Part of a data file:
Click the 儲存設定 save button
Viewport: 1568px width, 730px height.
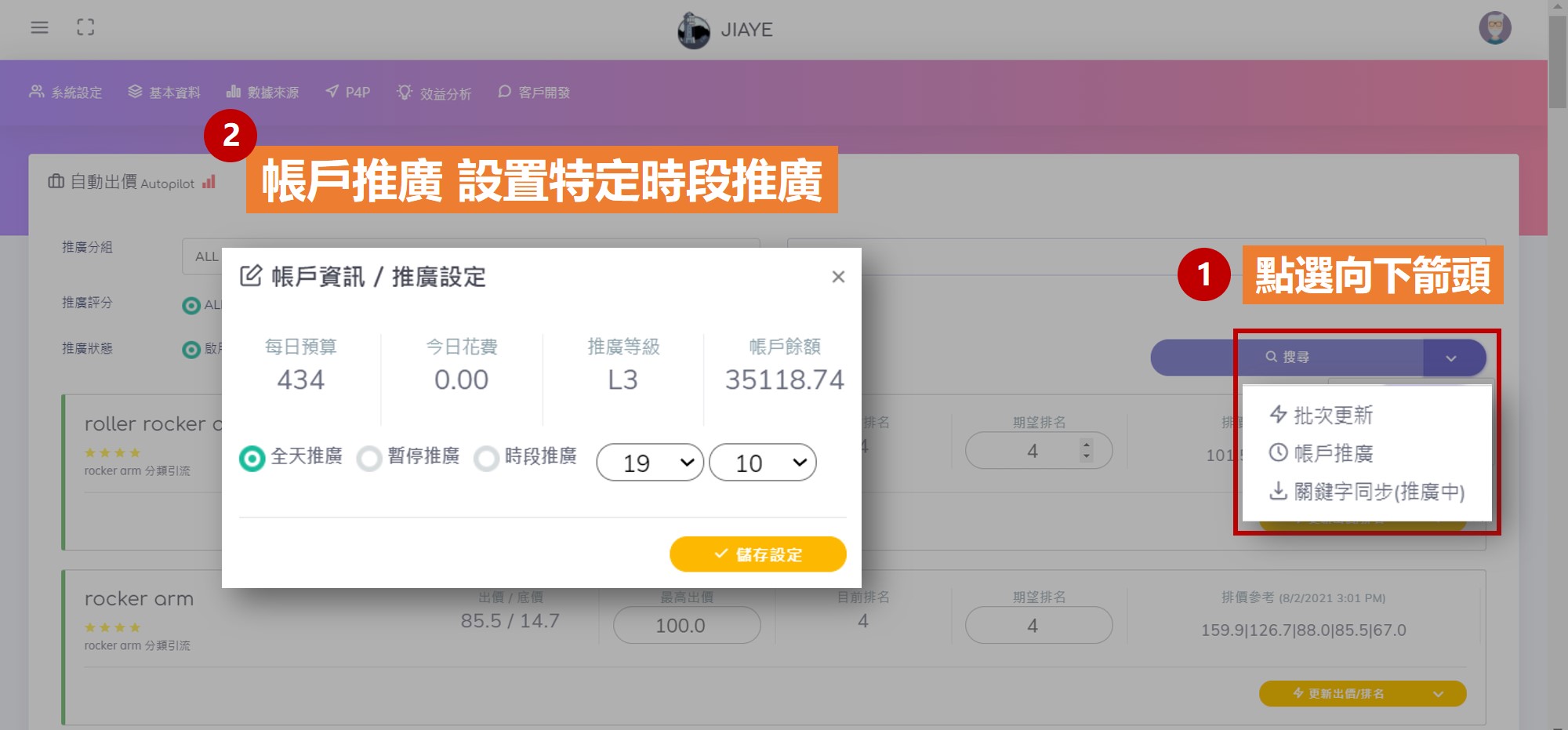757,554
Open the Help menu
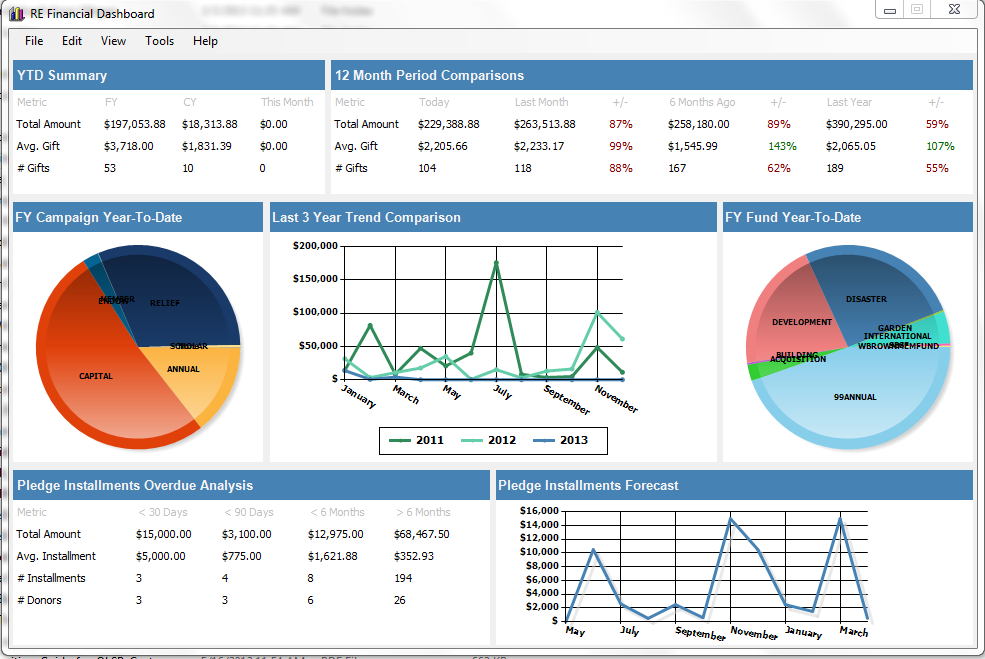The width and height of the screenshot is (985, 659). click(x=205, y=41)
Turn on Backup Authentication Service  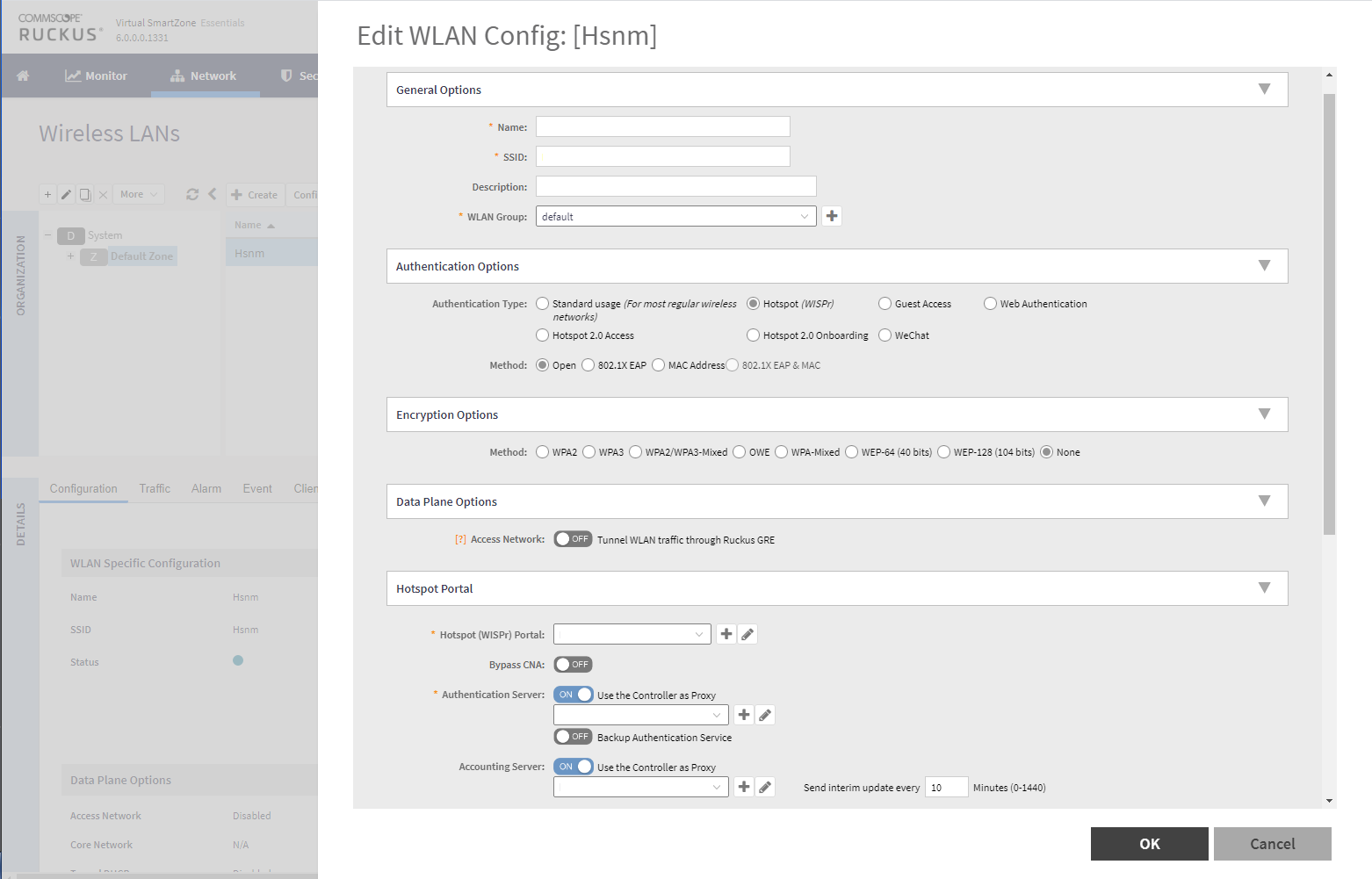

**Your task:**
Repeat the data above word for word, omitting the pictures.

**Exercise result:**
Click the 儲存設定 save button
Viewport: 1568px width, 730px height.
757,554
Open the Help menu
The width and height of the screenshot is (985, 659). click(x=205, y=41)
Turn on Backup Authentication Service  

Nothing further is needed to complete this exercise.